Florida Healthcare Clinic Owners, Employees Sentenced for Roles in Multiple Fraud Schemes

A federal district judge in Miami sentenced the last of five defendants for his role in a healthcare fraud scheme operated out of a physical therapy clinic. According to court records, the defendants recruited and paid off beneficiaries of Blue Cross Blue Shield (BCBS) health insurance plans, then billed BCBS for services the clinic either never provided or which were not medically necessary. The two clinic owners also used the business to fraudulently obtain COVID-19 relief funds. 

The two clinic owners were each sentenced to 135 months in prison, three years’ supervised release, and ordered to pay $4,434,069 in restitution. The office manager was sentenced to 35 months in prison, three years’ supervised release, and ordered to pay $357,256 in restitution. One patient recruiter was sentenced to 46 months in prison, three years’ supervised release, and ordered to pay $73,116.61 in restitution, and the other patient recruiter was sentenced to 24 months in prison, three years’ supervised release, and ordered to pay $30,810 in restitution. 

According to evidence introduced in court, the billing fraud conspiracy resulted in more than $8 million in false claims being submitted to BCBS. Most of the claims were for unneeded or never-provided physical therapy treatments, such as electrical stimulation, ultrasound therapy, and therapeutic exercise, as well as for durable medical equipment.  

Additionally, the evidence showed that in 2021 the clinic owners applied for a $607,585 Paycheck Protection Program (PPP) loan as well as a $500,000 Economic Injury Disaster Loan (EIDL) from the US Small Business Administration (SBA). As a result, they received over $1 million through these COVID-19 relief programs, stealing money that was meant for legitimate small businesses suffering from the devastating effects of the COVID-19 pandemic. 
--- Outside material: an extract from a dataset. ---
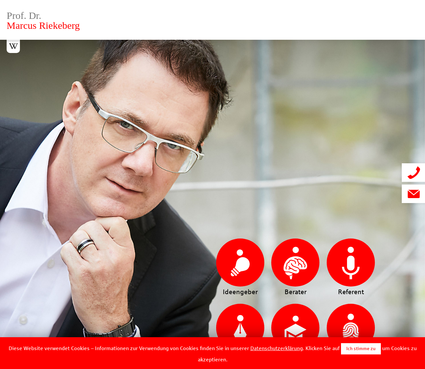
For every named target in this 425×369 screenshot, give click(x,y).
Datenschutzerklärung (276, 348)
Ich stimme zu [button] (361, 348)
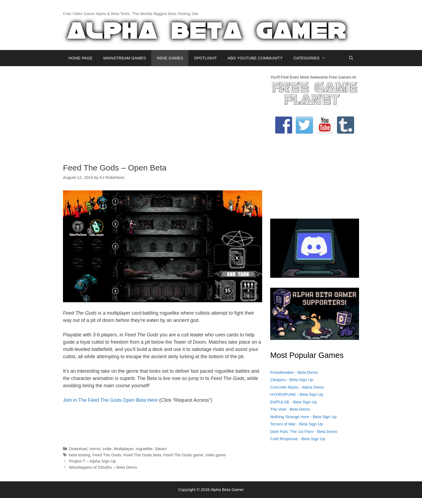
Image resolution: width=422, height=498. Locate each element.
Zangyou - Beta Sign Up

FBI Miami investigated the case, and assistant US attorneys from the Department of Justice prosecuted the case and handled asset forfeiture. 

Issue: 

Healthcare fraud affects everyone—individuals and businesses alike—and causes tens of billions of dollars in losses each year. It can raise health insurance premiums, expose individuals to unnecessary medical procedures, and increase taxes. Healthcare fraud can be committed by medical providers, company owners, patients, and others who intentionally deceive the healthcare system to receive unlawful benefits or payments. All staff who provide skilled services must understand what constitutes reasonable and necessary skilled services. The skilled services must be based upon a patient’s ability, need, and what is reasonable for the patient. Staff should be knowledgeable and aware of what may be considered a false claim. Failure to promptly report suspected fraud can result in citations, fines, and other sanctions. In addition, staff should be knowledgeable in how to report suspicious billing practices.  

Discussion Points: 

  • Review policies and procedures for preventing and reporting false claims and suspicious billing practices. Update your policies and procedures as needed. 
  • Train all staff on what can be considered a false claim or kickback. Include information on how to report concerns and suspected violations, and that prompt reporting is mandatory. Document that the trainings occurred and place in each employee’s education file. 
  • Periodically perform audits to ensure all staff are aware of their responsibility to identify compliance and ethics concerns and to promptly report violations to their supervisor, the compliance and ethics officer, or via the anonymous hotline. Perform Triple Checks for all Medicare Part A claims prior to submission to ensure that medical necessity is supported by appropriate documentation, and that services meet skilled care requirements.